C’était un peu ça, leur amitié, une complémentarité telle, qu’ensemble, leur rôle pouvait s’inverser selon les besoins, tout simplement, sans même y réfléchir. Si c’était en général Ariel qui canalisait Jules dans sa fougue, ce jour-là, c’était Jules qui puisait dans le calme de l’instant pour apaiser Ariel dans l’impétuosité de ses tourments.

- T’es obligé à rien, tu sais ? ajouta-t-elle.

Mais l’entendait-il seulement dans le tourbillon de ses noires pensées ?

- Il y a des gens bien plus forts que moi qui se laissent sombrer, confia-t-il d’un ton plus grave. Qui vivent avec ce fardeau, et qui font semblant que ça va bien quand ils sont en public. Et tu sais, j’ai l’impression que ce serait plus facile si je faisais comme eux.

- Eh bien alors, pourquoi pas ? réagit spontanément la Lionne. Je ne vois pas de mal à faire semblant, si c’est ce qu’il y a de plus facile. Puis parfois, à force de faire semblant, on arrive même à se convaincre nous-même !

Elle chercha un exemple, puis reprit :

- Regarde toutes les infractions que je fais dans cette école : tu crois que je ne ressens jamais d’appréhension ? Jamais de peur d’être sanctionnée, voir même, d’être renvoyée ? Oh que si, pourtant ! Mais je fais tout le temps semblant d’être hyper relax et confiante, et ça marche !
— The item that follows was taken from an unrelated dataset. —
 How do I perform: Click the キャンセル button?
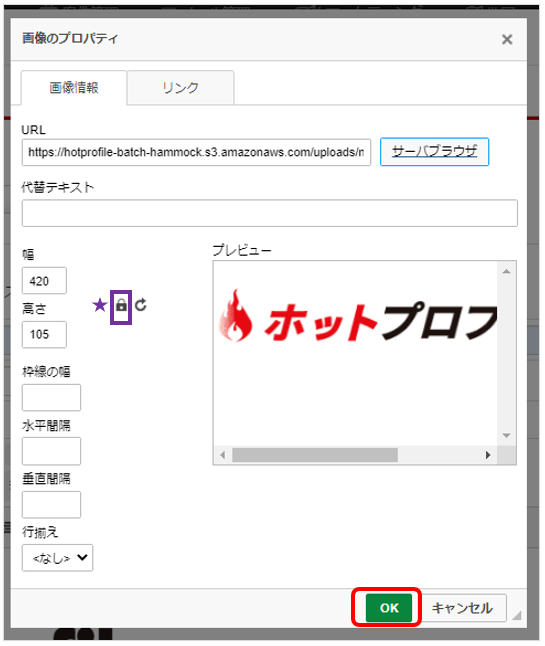[463, 608]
Elle ne savait pas bien à quel point son argumentaire était convaincant, d’autant plus que son exemple personnel n’était sûrement pas très parlant pour le Serdaigle qui faisait partie, avec Oscar, des éternels réticents du groupe à chaque concoction de bêtises. Elle continua tout de même, souhaitant pousser son idée jusqu’au bout.

- En fait, je crois bien que faire semblant, ça m’aide à dédramatiser. Alors, fais semblant, si toi aussi ça t’aide. Et quand ça t’épuise, arrête. Écoute-toi et t’es pas obligé de te justifier auprès des autres. Puis, moi, je sais maintenant, donc si t’as besoin d’enlever le masque et de t’exprimer, je suis là. T’as besoin d’en parler à personne d’autre, ça peut rester notre secret et je te promets que ce sera le secret le mieux garder de tous les temps !
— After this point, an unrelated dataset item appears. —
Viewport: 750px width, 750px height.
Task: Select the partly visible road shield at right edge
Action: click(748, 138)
Elle avait gaffé une fois, mais pas deux.

- Promis, appuya-t-elle d’une voix presque solennelle.

Elle se leva à son tour.

- Est-ce que ça te va comme plan d’action ? Quand c’est plus facile, tu fais semblant, quand ça l’est pas, tu fais plus semblant mais t’es pas pour autant obligé de parler. Et si tu as besoin de parler, tu viens vers moi. Deal, Arie ?

Elle avait brandi son auriculaire.

- Moi, je vais plus te lâcher d’une semelle maintenant, de toutes façons.